Ed è proprio la parola “dance” a gravitare maggiormente attorno a GIPWTD, e su cui fa leva la svolta compositiva del combo di Glasgow. Che poi chiamarla svolta potrebbe risultare fuorviante, visto che nel corso della loro ventennale carriera i Belle and Sebastian, nonostante abbiano prediletto un particolare canone stilistico caratterizzato per lo più da ballate malinconiche, sognanti e vellutate, hanno dimostrato allo stesso tempo un eclettismo stilistico aperto a contaminazioni di vario genere. Sarebbe allora il caso di chiamarla scossa, questo sì. Una scossa che a partire dai beat ondeggianti della sopracitata The Party Line, passando per quelli stroboscopici di Enter Sylvia Plath (provate a immaginarvi la poetessa di Boston trascinata da Giorgio Moroder) e dai frammenti elettro-esotici di Perfect Couples (che nel finale prende irrazionalmente la via del britpop), ci riconsegna una band che a dispetto della sua longevità mostra nuova linfa vitale. Sonorità nuove, quindi, che avanzano di pari passo con quella tradizione che risuona a meraviglia nel sound nostalgico dai riflessi Northern Soul di Nobody’s Empire, traccia definita da Murdoch tra le più intime da lui mai scritte, nella barocca e familiare The Cat with the Cream e nel melanconismo tipicamente belleandsebastiano di Ever Had a Little Faith?.

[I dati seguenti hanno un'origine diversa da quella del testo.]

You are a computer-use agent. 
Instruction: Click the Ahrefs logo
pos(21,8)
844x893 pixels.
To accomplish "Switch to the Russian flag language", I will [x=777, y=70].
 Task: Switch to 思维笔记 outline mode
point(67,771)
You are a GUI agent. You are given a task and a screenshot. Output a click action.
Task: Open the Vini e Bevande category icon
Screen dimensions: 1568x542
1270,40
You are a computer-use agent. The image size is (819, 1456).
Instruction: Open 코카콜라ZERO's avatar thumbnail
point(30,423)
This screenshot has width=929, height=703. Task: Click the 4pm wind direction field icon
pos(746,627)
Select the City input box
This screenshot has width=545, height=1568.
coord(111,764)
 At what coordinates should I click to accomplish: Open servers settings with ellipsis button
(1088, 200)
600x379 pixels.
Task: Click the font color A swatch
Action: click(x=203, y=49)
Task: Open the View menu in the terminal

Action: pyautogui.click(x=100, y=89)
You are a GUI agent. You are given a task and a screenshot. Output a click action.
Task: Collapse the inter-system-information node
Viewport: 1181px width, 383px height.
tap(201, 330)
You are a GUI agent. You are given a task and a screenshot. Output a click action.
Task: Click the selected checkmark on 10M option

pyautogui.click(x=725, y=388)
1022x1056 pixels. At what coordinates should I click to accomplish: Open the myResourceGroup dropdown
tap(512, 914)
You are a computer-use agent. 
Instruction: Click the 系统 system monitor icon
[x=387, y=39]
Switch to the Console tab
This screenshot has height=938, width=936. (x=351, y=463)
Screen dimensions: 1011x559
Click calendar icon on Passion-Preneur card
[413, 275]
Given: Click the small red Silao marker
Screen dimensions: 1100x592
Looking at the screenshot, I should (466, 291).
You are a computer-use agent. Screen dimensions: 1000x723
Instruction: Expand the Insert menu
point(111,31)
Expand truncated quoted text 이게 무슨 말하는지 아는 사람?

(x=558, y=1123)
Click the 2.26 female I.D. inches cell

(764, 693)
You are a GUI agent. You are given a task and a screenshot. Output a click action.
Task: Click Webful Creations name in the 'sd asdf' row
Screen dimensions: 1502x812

Ma GIPWTD – oltre a suonare come un classico disco dal piglio pop targato B&S, questa volta dotato di un maggiore potenziale intrinseco che potrebbe spingerlo fin dove nessun altro album della band scozzese ha mai osato – è anche e soprattutto un album attuale e politico, all’interno del quale Murdoch ha voluto ritrarre sogni suburbani, ansie, speranze e drammi, immaginando di dar voce a una giovane ragazza, la Allie che dà il titolo alla seconda traccia del disco (brano rockeggiante che Noel Gallagher vorrebbe scrivere da una vita) e che incontriamo mentre cammina sotto la pioggia in The Book of You, seduta a riflettere sull’ipocrisia della politica in The Cat with the Cream e nella bucolica traccia conclusiva Today (Army’s for Peace).
Girls In Peacetime Want to Dance è tutto questo condensato in dodici brani, durante i quali avrete il tempo di immergervi in letture impegnate, sorseggiare fumosi tè e lasciarvi andare a “stupidi” balletti. Non viviamo in un periodo di pace, niente affatto, ma per almeno un’ora fate come se lo fosse.